前回の授業では、2次元データを散布図にしました。 ただ、散布図にできるのは、量的データの場合です。 今日は、質的データの場合を考えます。

ここで、例として、ある小学校の5年生に対して、以下のようなアンケート調査が行われたとしましょう。

小五男女の体育の好き嫌いアンケート

問1 あなたは男女のどちらですか。

1. 男子      2. 女子

問2 あなたは体育が好きですか。

1. 好き      2. 嫌い

そして、以下のようなアンケート結果が得られたとします。

2次元の質的データの例
児童 1 2 3 4 5 6 7 8 9 10 11 12 13 14 15
男女 2 2 2 1 1 1 2 2 1 2 2 2 2 1 1
体育 2 1 1 1 1 1 1 1 1 2 1 1 1 1 2

これは、2次元の質的データです。 このようなデータは、クロス集計表というものにまとめられます。

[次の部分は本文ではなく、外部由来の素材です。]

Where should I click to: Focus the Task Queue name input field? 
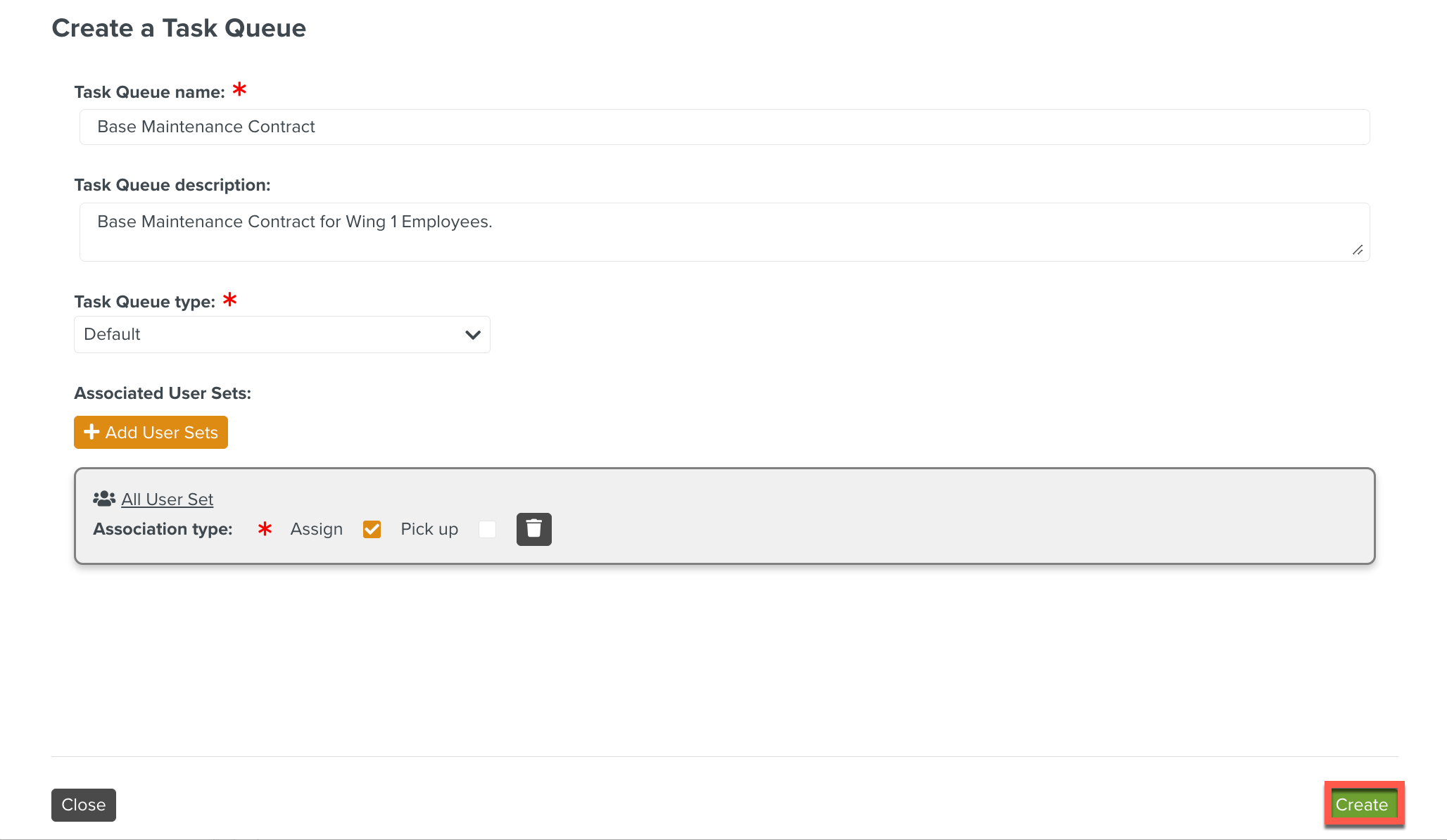pos(724,127)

クロス集計表 cross tabulation table )とは、変数 x (今回は男女)の項目(男子、女子)を縦に並べ、変数 y (体育)の項目(好き、嫌い)を横に並べ、項目の交わる部分に対応するデータの度数を書き込んだ表です。

クロス集計表の例
男女 体育 合計
好き 嫌い
男子 5 1 6
女子 7 2 9
合計 12 3 15

クロス集計表は、 分割表 contingency table )や クロス表 cross table )とも呼ばれます。

クロス集計表の相対度数

上記のクロス集計表から、何が読み取れるでしょうか。 体育の好きな男子が5人、女子が7人だから、女子のほうが男子より体育が好きだと言っていいでしょうか。 そもそも、アンケート調査した人数が男女で異なっているので、人数を比較するのではなく、割合を比較すべきです。 この割合、すなわち度数÷合計を、 相対度数 relative frequency )と呼びます。 クロス集計表に相対度数を追加すると、次のようになります。

相対度数(横比)を追加したクロス集計表
男女 体育 合計
好き 嫌い
男子 5
83%
1
17%
6
100%
女子 7
78%
2
22%
9
100%
合計 12
80%
3
20%
15
100%

これで、体育の好きな男子が83%、女子が78%だから、男子のほうが女子より体育が好きだと言えます。 (もちろん、このような結論を出すには、アンケートの人数が少なすぎますが。)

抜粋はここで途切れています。